Thanks to Forrester analyst Usman Sindhu for zeroing in on risks emerging from new sources on the Smart Grid edge. Namely, those related to our increasingly (wirelessly) wired automobiles. At the IBM Innovate conference Jack and I are attending this week, cars came into focus in a way I don't think they have before. You see, this is a conference devoted almost fully to the art and science of software, and cars are made out of steel, right?
Well, for time being, yes. But that's not the end of the story. Besides steel, the typical car of 2010 has over 200 million lines of code. And though ferrying payloads to low earth orbit and docking with the International Space Station are beyond most 2010 models' capabilities, this is far more software than it takes to run the space shuttles. With dozens of applications and interfaces, not only is each one a highly complex system in itself, but if you think about it, each is an intelligent node in a system of systems. Improvements are now rolling out with increasing frequency to safety, navigation and propulsion systems, among others.
Jack has recently developed an auto-fixation, and as he said in a presentation earlier today, the ability to monitor, diagnose, and repair many vehicular problems without expensive, inconvenient trips to the repair shop is a major win for car makers and customers alike. The way he described it, it was almost like techno-nirvana. Until, that is, he mentioned the likely frailty of the software upon which all of this great new functionality depends.
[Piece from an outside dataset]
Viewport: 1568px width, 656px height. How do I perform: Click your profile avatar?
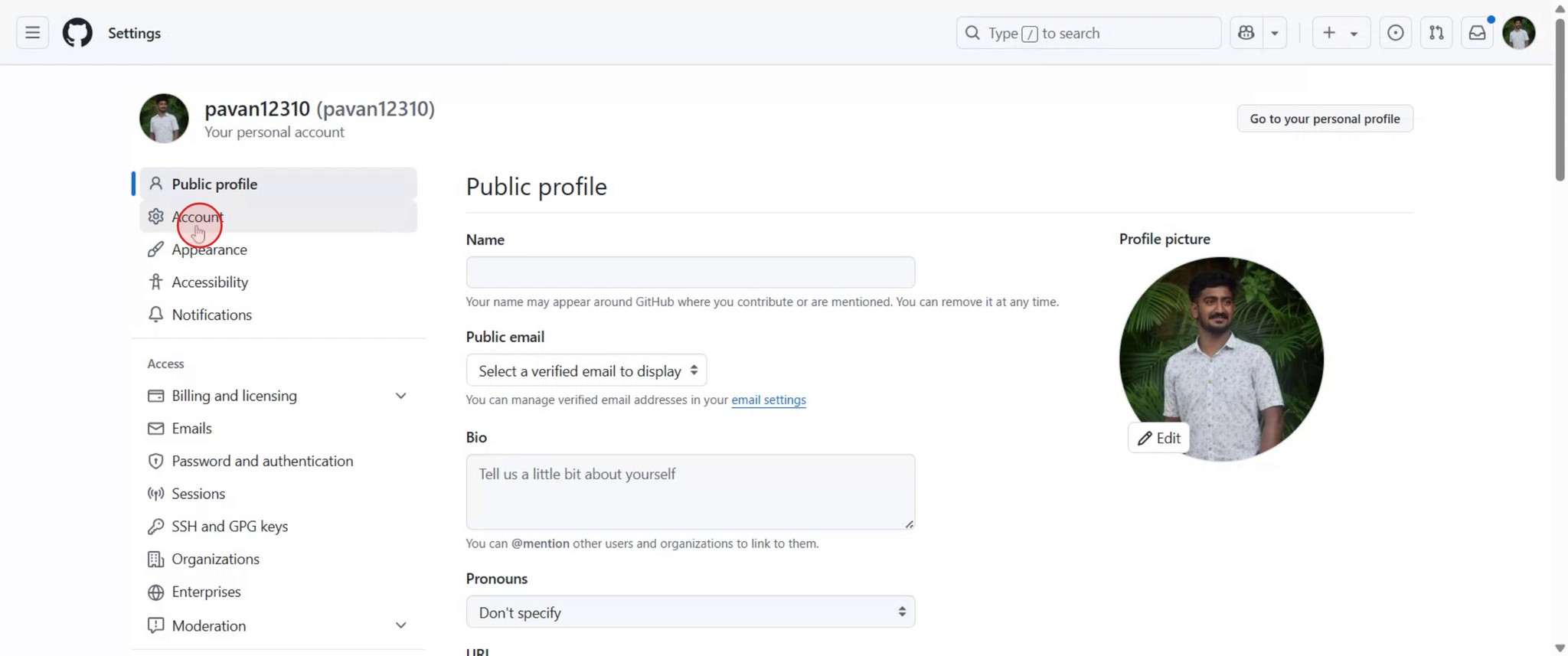click(x=1519, y=32)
As recent recalls have demonstrated, the cost of loving what software enables is realizing what happens when it goes wrong, whether by accident or from malicious intent. For a drill down, recommend you see this from the Economist on Cars and software bugs, as well as the Discovery Channel's "This Car runs on Code". Karl Koscher et al from the University of Washington spell it out in plain English in their recent paper: "Experimental Analysis of a Modern Automobile":
While the automotive industry has always considered safety a critical engineering concern (indeed, much of this new software has been introduced specifically to increase safety, e.g., Anti-lock Brake Systems) it is not clear whether vehicle manufacturers have anticipated in their designs the possibility of an adversary. Indeed, it seems likely that this increasing degree of computerized control also brings with it a corresponding array of potential threats.Threats from bad guys are one thing; threats from poor coding, configuration errors and other unintentional companions of complexity are likely a bigger challenge in the near term. Nevertheless, could an attacker work his/her way through less-than-secure automotive communications networks to put drivers in harm's way or adversely impact a utility? Sounds exotic, but when Vehicle-to-Grid (V2G) dreams start becoming reality, and electric cars draw their power from the grid while fulfilling important energy storage functions upon which we come to rely, this is one area we want to make sure doesn't get overlooked. In fact, just like in everything else, we'd recommend minimizing the drama and designing security in from the word go.